Plans for the Westshore Marina District call for hundreds of town houses and condominiums, as well as restaurants and stores. Its crown jewel will be Marina Pointe, a complex with a 150-slip marina, the largest in Tampa, and three 16-storey towers designed by Miami architect Kobi Karp, each with 110 condominiums.
Three other South Florida developers, the Related Group, Lennar Corp and the Bainbridge Cos, have purchased parcels from BTI in the Westshore site for their own residential developments.
Related, a major Miami-based developer, has several other residential projects in the works in Tampa and St Petersburg, including the rebuilding of Tampa’s oldest public housing site into a $350 million development with 1,636 mixed-income units and 177,000 square feet of commercial space.
To the east of the Westshore Marina District, the New York developer Bromley Cos is planning a mixed-use, 1.8 millionsquare-foot project called Midtown Tampa at a cost of more than $400 million.
In its announcement last month, the developer said that it would include 750,000 square feet of office space, 400 apartments or condominiums, a 225-room hotel and 240,000 square feet of retail and entertainment space.
The Tampa Bay area, which has a combined population of about three million, ranked fourth in the nation in terms of growth in 2016, when some 58,000 people became residents, according to the Census Bureau.
Zillow Research last month named Tampa the top market in the United States for first-time homebuyers.

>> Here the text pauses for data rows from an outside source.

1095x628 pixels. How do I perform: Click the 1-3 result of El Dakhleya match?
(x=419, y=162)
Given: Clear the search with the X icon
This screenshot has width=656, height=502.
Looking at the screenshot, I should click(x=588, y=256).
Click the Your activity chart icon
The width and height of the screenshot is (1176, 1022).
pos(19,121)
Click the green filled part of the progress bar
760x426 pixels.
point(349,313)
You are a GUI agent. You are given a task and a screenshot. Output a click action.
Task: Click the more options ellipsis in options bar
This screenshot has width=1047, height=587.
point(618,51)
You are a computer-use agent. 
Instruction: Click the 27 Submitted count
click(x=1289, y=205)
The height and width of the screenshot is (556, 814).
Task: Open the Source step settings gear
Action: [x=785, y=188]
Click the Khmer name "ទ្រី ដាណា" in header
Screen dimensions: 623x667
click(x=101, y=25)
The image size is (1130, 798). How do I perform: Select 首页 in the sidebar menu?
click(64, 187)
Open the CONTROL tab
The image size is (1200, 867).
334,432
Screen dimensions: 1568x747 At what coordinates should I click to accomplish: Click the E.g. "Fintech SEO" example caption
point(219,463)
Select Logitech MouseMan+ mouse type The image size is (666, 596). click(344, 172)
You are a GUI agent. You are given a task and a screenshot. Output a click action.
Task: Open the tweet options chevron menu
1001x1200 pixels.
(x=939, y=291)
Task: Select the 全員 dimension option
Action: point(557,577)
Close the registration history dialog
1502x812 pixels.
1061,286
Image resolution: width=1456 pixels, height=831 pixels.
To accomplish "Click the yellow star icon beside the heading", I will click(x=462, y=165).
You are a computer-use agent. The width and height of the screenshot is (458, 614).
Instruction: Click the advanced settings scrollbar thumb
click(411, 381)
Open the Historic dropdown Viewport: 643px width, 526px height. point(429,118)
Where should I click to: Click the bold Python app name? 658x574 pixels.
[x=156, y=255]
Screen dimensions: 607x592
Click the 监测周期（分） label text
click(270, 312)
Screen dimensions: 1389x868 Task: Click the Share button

From 2012 to 2016, about 148,000 jobs were created in the area, said Craig J. Richard, the chief executive of the Tampa Hillsborough Economic Development Corp.
Tampa, he added, has long laboured under an inferiority complex.
“We just plod along as a happy little town, but we don’t know how good we really are,” Richard said. “We’ve got housing affordability, sports teams, museums, beaches, blue skies and palm trees. There are not a lot of places that can claim such a great quality of life.”
He added that the market had been untapped for many years in terms of major construction, especially downtown. “The last thing you want to be, in terms of economic development, is a best-kept secret, but we’ve managed to do that for decades.”